I was asked to discuss test driven development with our teams and did a bunch of research to share with everyone. Below is what I presented.

Focusing on unit tests, other layers of TDD is:
– regression tests (when things are changed old bugs don’t come back)
– integrations tests (multiple steps, a flow of logic)
– e2e tests (a user journey flow from start to finish)

Research the layers of tdd you could find useful tests to help add to a project’s stability.

The argument for routine

Make TDD a part of your coding routine. The initial setup of the tests might take some TLC and time, but once that is done you should rarely have to do much new development. Once TDD becomes habit it becomes easier to to do.

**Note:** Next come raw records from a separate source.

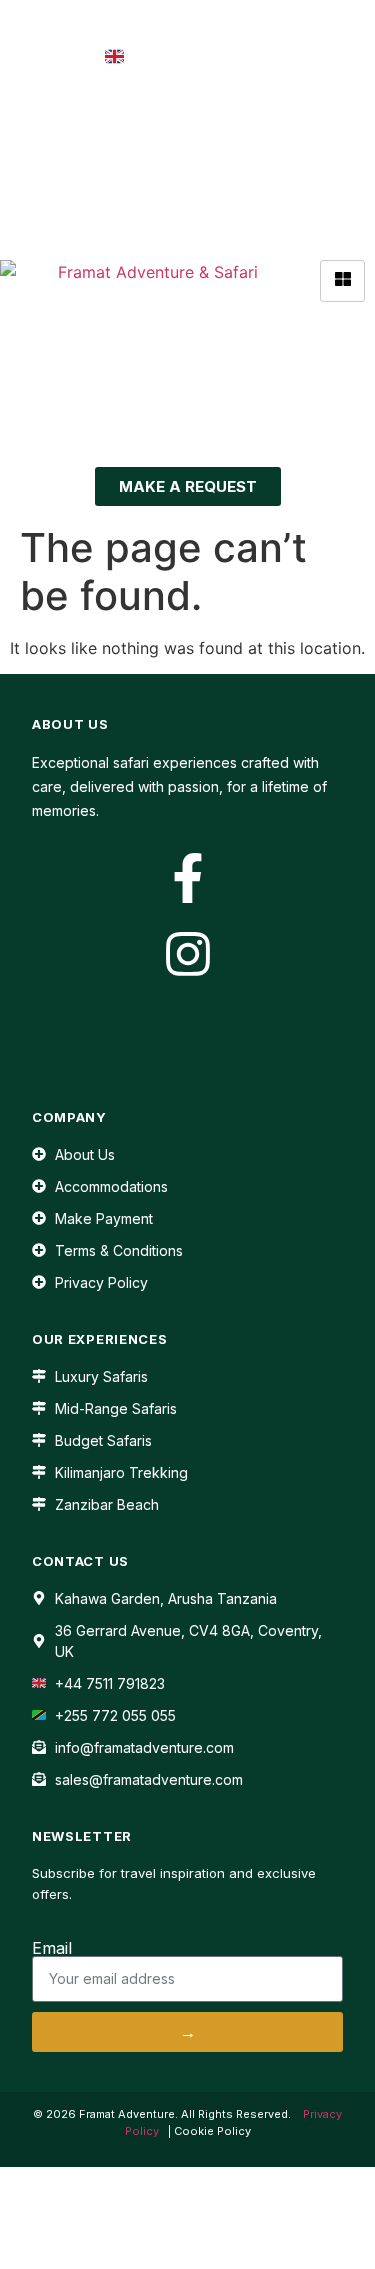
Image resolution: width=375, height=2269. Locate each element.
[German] (266, 118)
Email (52, 1948)
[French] (244, 118)
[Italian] (288, 118)
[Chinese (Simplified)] (200, 118)
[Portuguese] (310, 118)
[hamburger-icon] (342, 281)
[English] (222, 118)
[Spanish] (332, 118)
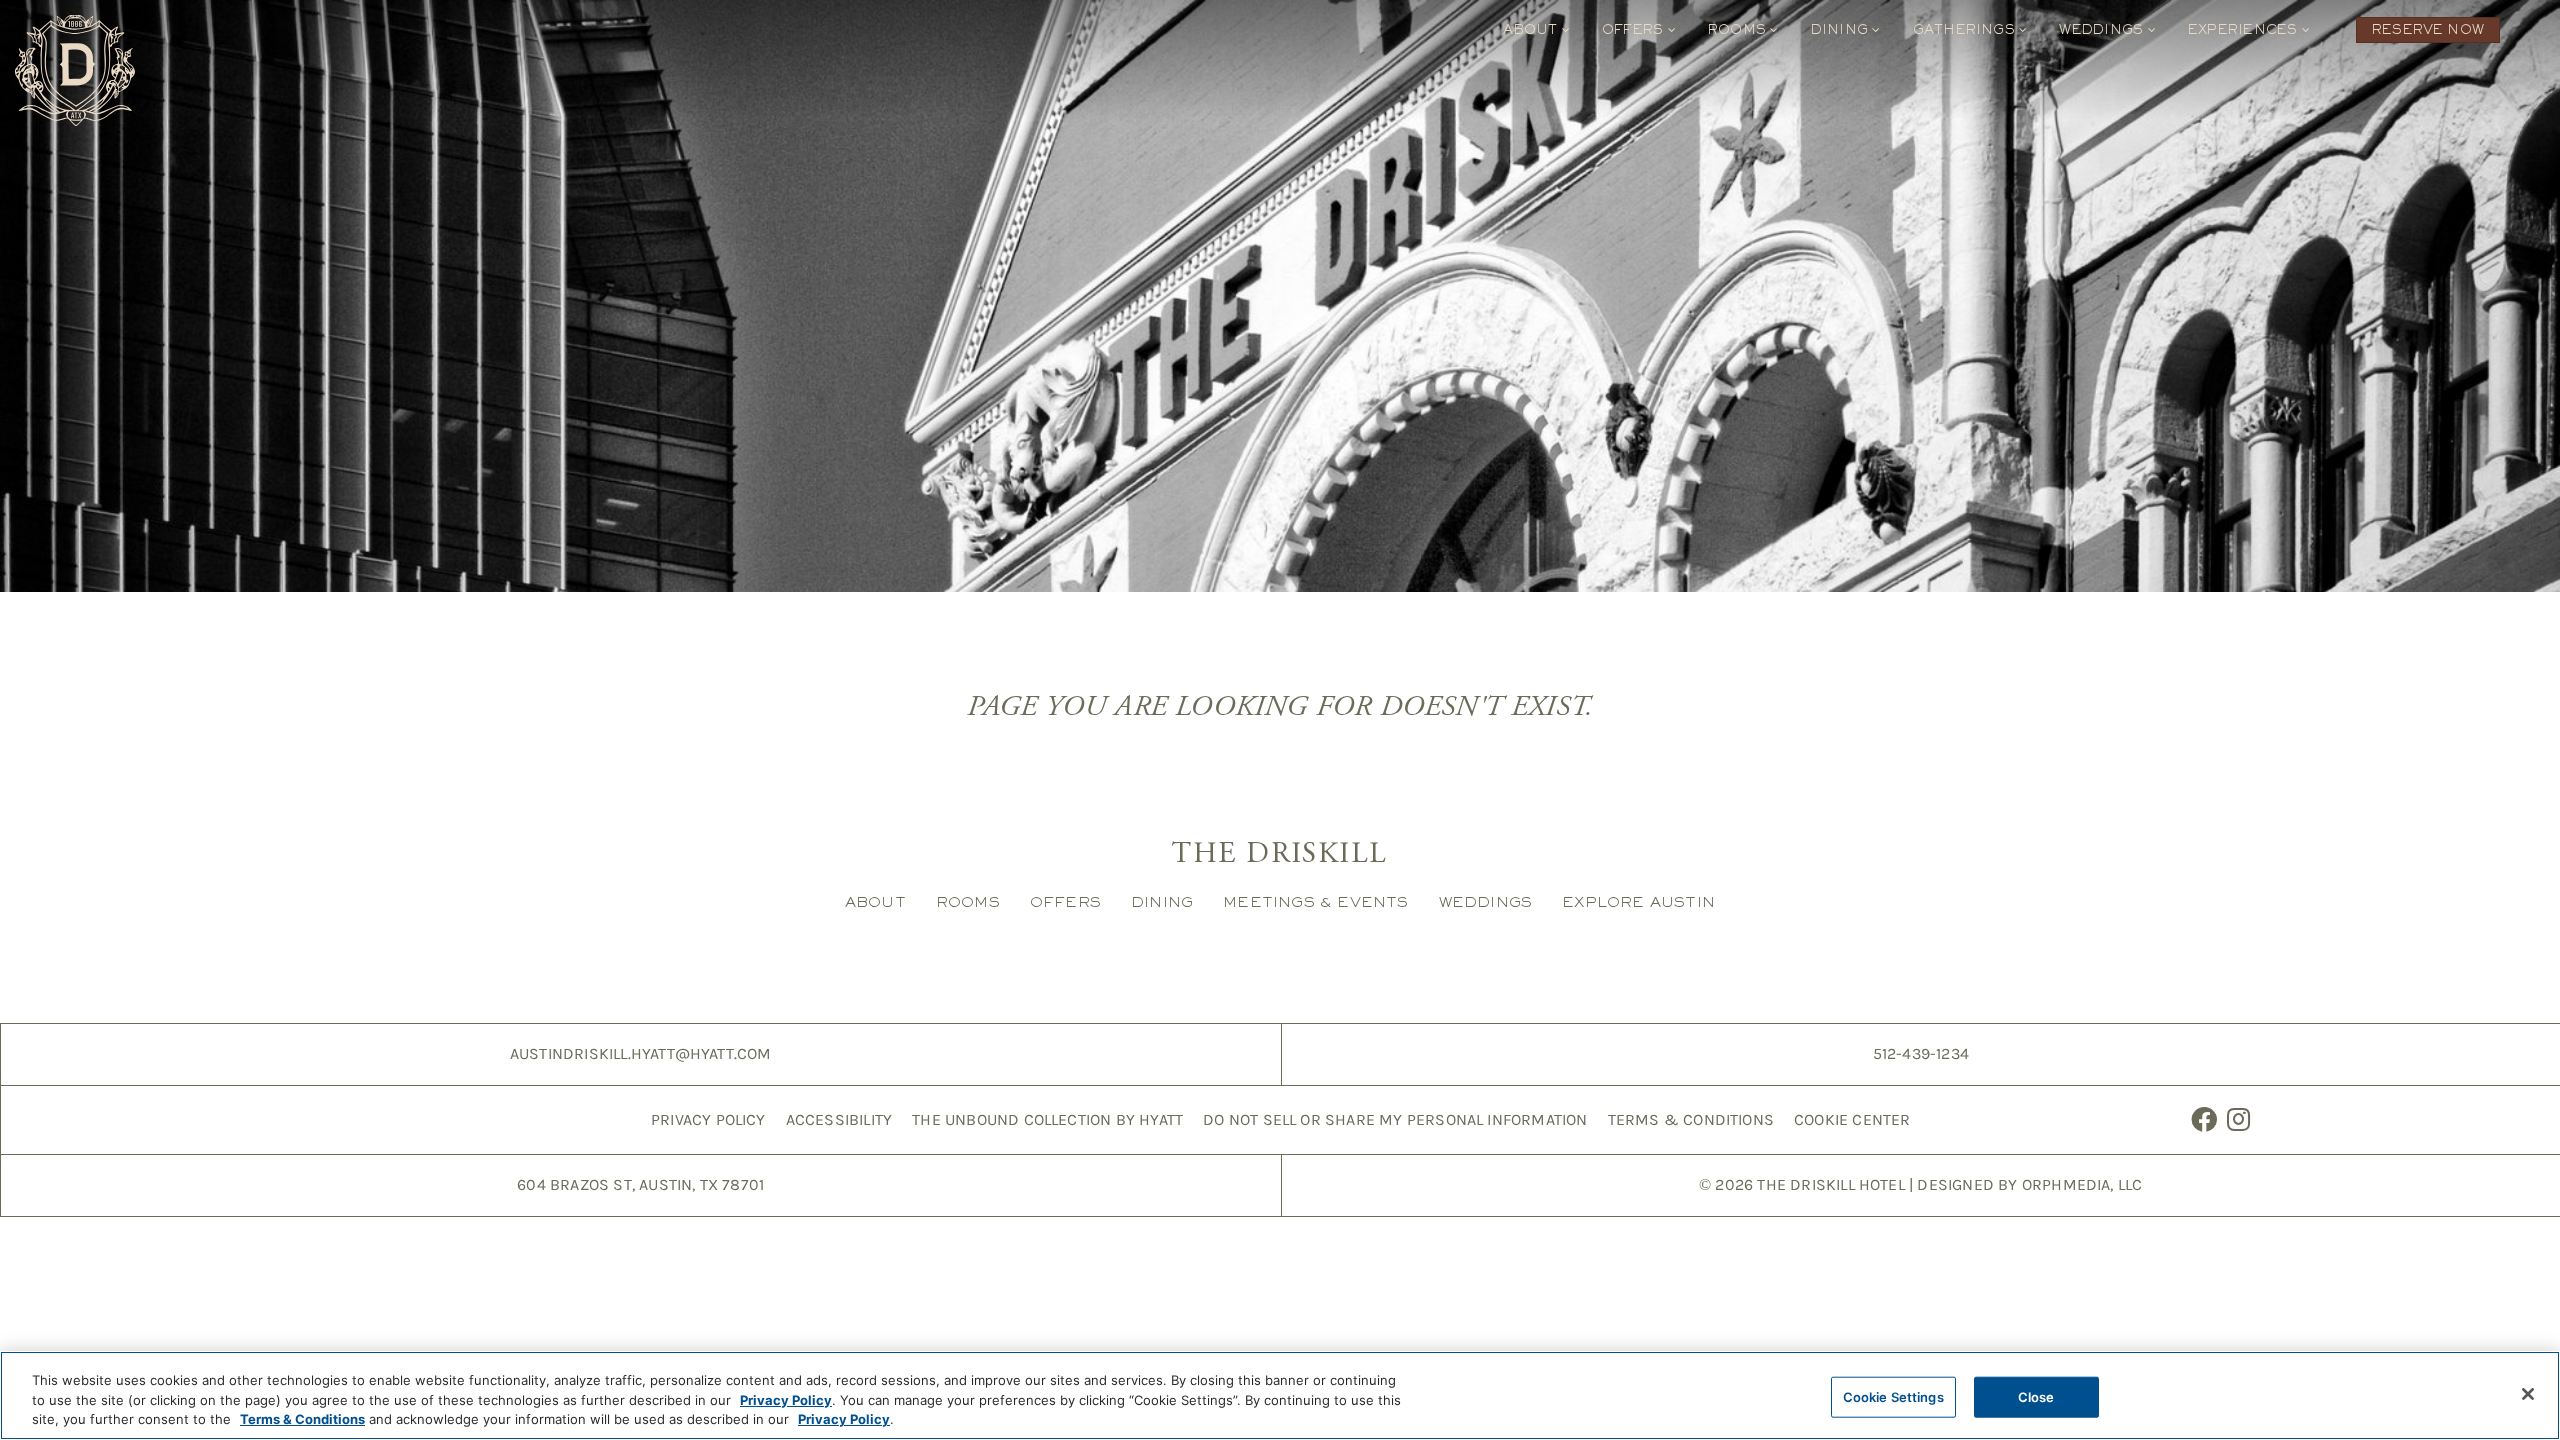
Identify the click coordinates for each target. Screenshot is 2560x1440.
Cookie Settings (1893, 1396)
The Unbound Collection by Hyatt (1047, 1119)
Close (2036, 1396)
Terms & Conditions (1691, 1119)
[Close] (2528, 1394)
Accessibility (839, 1119)
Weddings (2103, 29)
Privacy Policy (708, 1119)
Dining (1842, 29)
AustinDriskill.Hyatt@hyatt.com (641, 1053)
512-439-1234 (1921, 1053)
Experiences (2245, 29)
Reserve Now (2428, 29)
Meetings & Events (1315, 901)
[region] (1280, 1395)
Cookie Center (1852, 1119)
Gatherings (1966, 29)
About (1532, 29)
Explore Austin (1638, 901)
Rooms (1739, 29)
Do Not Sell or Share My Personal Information (1395, 1119)
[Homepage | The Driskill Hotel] (75, 70)
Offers (1635, 29)
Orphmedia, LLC (2082, 1184)
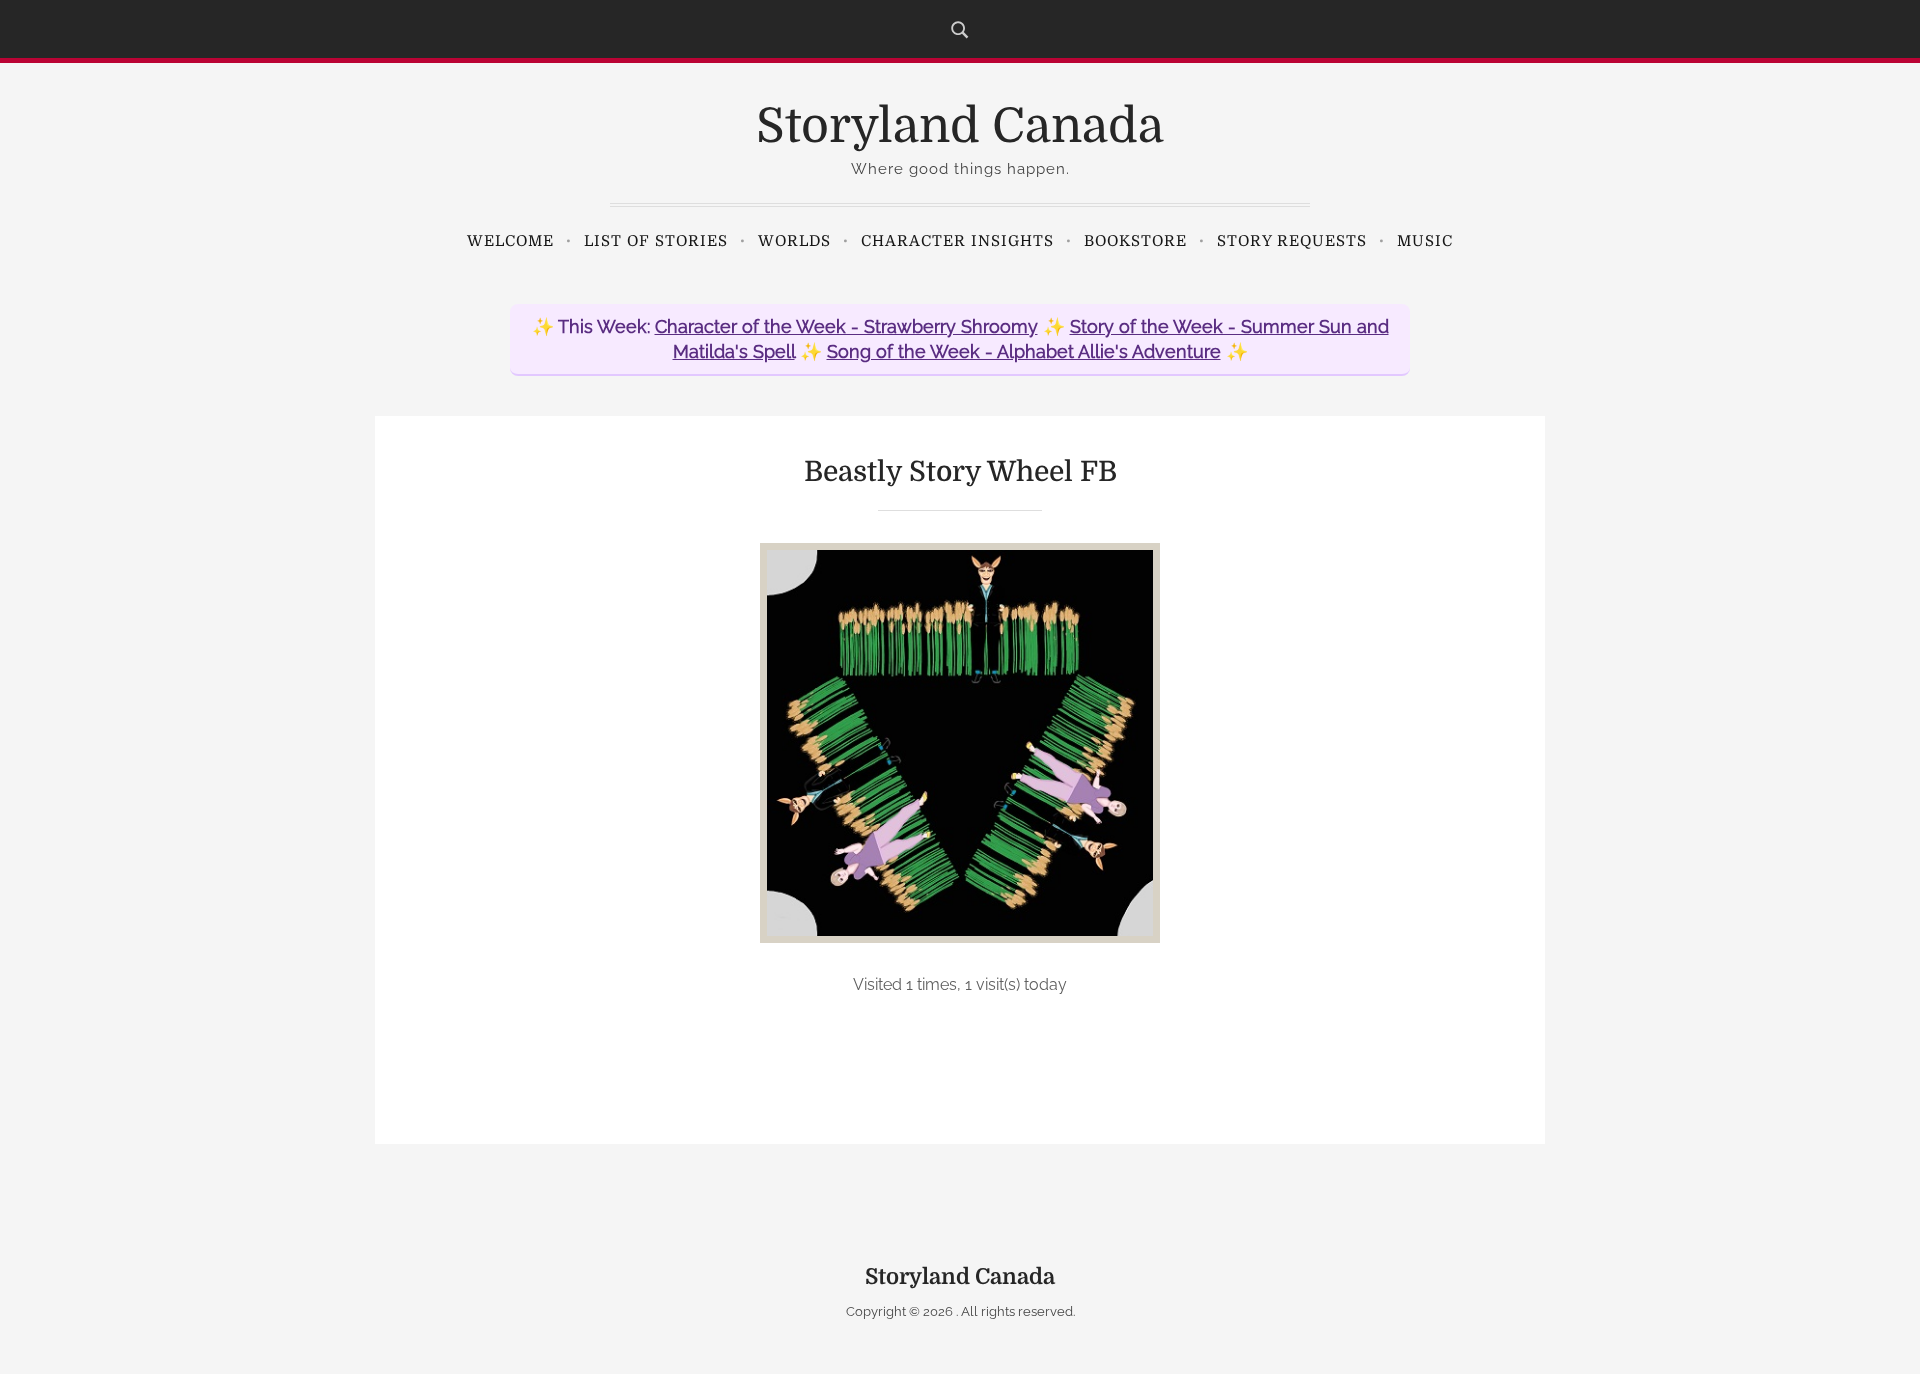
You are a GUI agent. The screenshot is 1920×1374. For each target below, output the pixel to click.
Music (1425, 241)
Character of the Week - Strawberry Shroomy (846, 326)
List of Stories (656, 241)
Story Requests (1292, 241)
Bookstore (1135, 241)
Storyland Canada (960, 126)
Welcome (510, 241)
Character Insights (957, 241)
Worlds (794, 241)
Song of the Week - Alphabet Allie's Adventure (1024, 351)
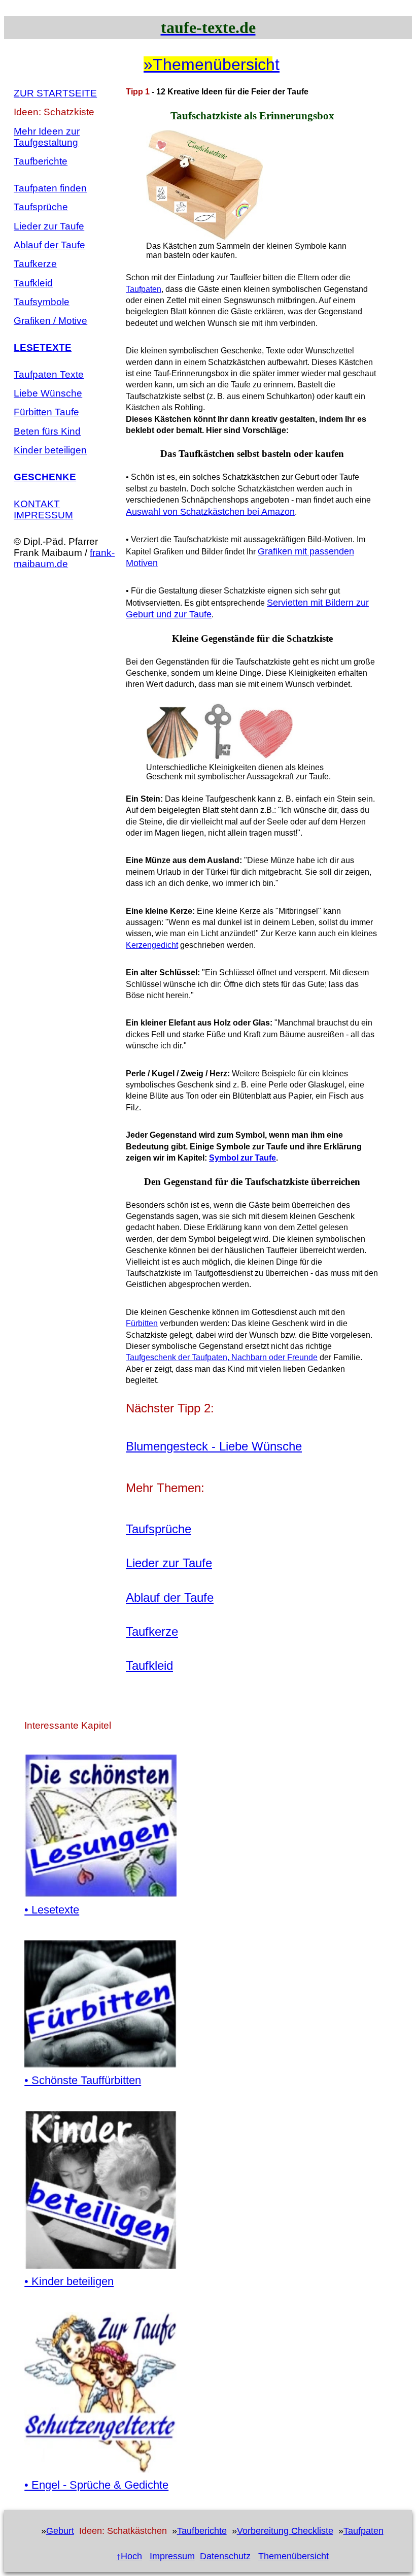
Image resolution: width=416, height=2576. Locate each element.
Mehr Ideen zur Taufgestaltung (47, 137)
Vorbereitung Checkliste (285, 2531)
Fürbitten (142, 1323)
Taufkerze (35, 263)
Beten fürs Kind (47, 431)
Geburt (60, 2531)
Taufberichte (40, 161)
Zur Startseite (55, 93)
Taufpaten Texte (49, 374)
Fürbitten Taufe (46, 412)
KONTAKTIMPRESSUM (43, 509)
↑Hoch (129, 2556)
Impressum (172, 2556)
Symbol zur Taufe (242, 1157)
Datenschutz (225, 2556)
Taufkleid (33, 283)
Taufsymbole (42, 301)
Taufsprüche (41, 207)
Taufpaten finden (50, 188)
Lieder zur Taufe (49, 226)
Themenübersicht (293, 2556)
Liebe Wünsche (48, 393)
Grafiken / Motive (50, 320)
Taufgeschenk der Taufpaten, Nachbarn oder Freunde (222, 1357)
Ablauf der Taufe (49, 245)
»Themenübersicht (208, 64)
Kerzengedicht (152, 945)
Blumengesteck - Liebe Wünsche (214, 1446)
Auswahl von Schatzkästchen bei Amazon (210, 512)
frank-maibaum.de (64, 558)
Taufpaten (143, 289)
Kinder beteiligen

The below is a combination of online research, experience and advice given by Robert C. Martin in Clean Code.

The 3 laws of TDD:

1. You have to write a failing unit test before you write any code.
2. You must not write more than was is sufficient to make the test fail.
3. You must not write more production code than what is sufficient to make the test pass.

Structure of a test:

Build, Operate, Check or “Arrange, Act, Assert,” (sometimes there’s a 4th step – teardown – cleans after test ends – most frameworks should handle that for you)

1. Build / Arrange

What data do you need? What stubs should you call in? On backend you might want to create a fake model to use.

2. Operate / Act

Usually: Call a method. Or pass values into a method.

3. Check / Assert

Check the result of the Operate / Act step. Is it what you expected?

Make sure the tests are clean

Make sure you give as much thought to the quality of your tests as you do for the quality of your production code. If you let your tests rot, your code will rot.

Clean tests = readability; clarity, simplicity, density.

Guidelines:

One assert per test. Same way that in your code you look at DRY and single responsibility – if you have to assert multiple things in a test relook your code, you are probably doing too much in the actual code of method you are testing.

Test a single assertion.

FIRST

Clean tests follow with 5 FIRST rules, as mentioned in Clean Code:

Fast

– runs quickly, you don’t want to wait 10 minutes for the tests to run, no one will run the tests. The ideal situation is that the tests run continuously while you are coding.

Independent

– one test should not rely on another test running

Repeatable

– You should be able to run tests in staging, prepared, prod. You should not hard code tests to a specific environment.

Self-Validating

– No manual interpretation needed (human eyes don’t define if its passing or not)

Timely

– Should be written before your code.

Avoid

Be aware of these and avoid them

Tightly coupled tests = harder to refactor code.
Tests that depend on other tests to run.
Too many assertions in one test.
Testing other parts of the code that are outside of the method you are testing.

Remember: Test rot = code rot. Keep tests clean.

TDD should be easy and quick. The first warning sign that you are doing incorrect tests and not following best practice is if they take a lot of time.

Goal of TDD

Write tests that “have your back”.
Tests should be quick and easy.
Forces you to write neater code. Code quality goes up. Bugs go down. Rewrites become less, refactoring over rewrites.